**COMPLETE THE FOLLOWING**:
[a] List the four mechanisms named in the bulleted list of the TCP vs. UDP page as what the GigE Vision standard uses to let Ethernet devices communicate over UDP.
[b] According to the TCP vs. UDP page, in what year was GigE Vision established?

TCP vs. UDP
Table of Contents
UDP is the chosen protocol for the GigE Vision standard and is used by all GigE Vision based Ethernet cameras. UPD offers excellent streaming performance, low latency, multicast, and an overall simpler design than TCP. UDP is a connectionless protocol that does not require a handshake between sending and receiving devices before data transmission begins. It offers a more “hands-off” approach to data sending as there is no flow control or packet reliability built into it. On the other hand, TCP is a connection-oriented protocol that must establish a client-to-host connection. It also has built-in reliability features such as for flow control, packet retransmission, and packet coalescing. In general, UDP was designed to focus on speed and simplicity, without the extra features of TCP, while TCP was more focused on transmission reliability.
TCP and UDP at a Glance
|Connection Handshake||Yes (SYN, SYN-ACK, ACK)||None. PC sends discovery packets to cameras on same subnet|
|Guaranteed Frame delivery||Yes||No|
|Data Retransmission||Yes (hardware layer)||Optional (requires filter driver)|
|Flow Control||Yes (hardware layer)||Optional - Inter-packet delay|
|Receive Side Coalescing / Large Packet Coalescing||Yes||No|
Why Use UDP for the GigE Vision standard?
When GigE Vision was established (2006), camera vendors chose UDP not only for it its efficient streaming performance, but also for its simplicity. UDP could be quickly implemented into the standard and missing reliability features could be added on top of UDP, with those features running at the application level (running in software, utilizing CPU resources on the host PC and the camera’s firmware). These reliability features would also be optional for camera vendors making it even simpler if vendors choose to forgo these features. The GigE Vision standard enables Ethernet devices to communicate using UDP by defining device control, stream, discovery, and feature list mechanisms:
- The GigE Vision Control Protocol (GVCP) defines how GigE Vision applications can configure and establish control over devices.
- The GigE Vision Stream Protocol (GVSP) specifies the different data types and transmission methods used to transfer images from a camera to a PC including an optional packet retransmission feature.
- The GigE Device Discovery Mechanism defines how devices are found on a network.
- An XML file contains the GenAPI description that defines all camera functions. This description is based on the GenICam standard.

**PROVIDED MATERIAL**:
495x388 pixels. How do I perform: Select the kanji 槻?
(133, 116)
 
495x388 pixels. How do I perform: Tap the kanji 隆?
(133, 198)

**ANSWERS FOR THE TASKS**:
[a]
- The GigE Vision Control Protocol (GVCP)
- The GigE Vision Stream Protocol (GVSP)
- The GigE Device Discovery Mechanism
- An XML file containing the GenAPI description, based on the GenICam standard

[b] 2006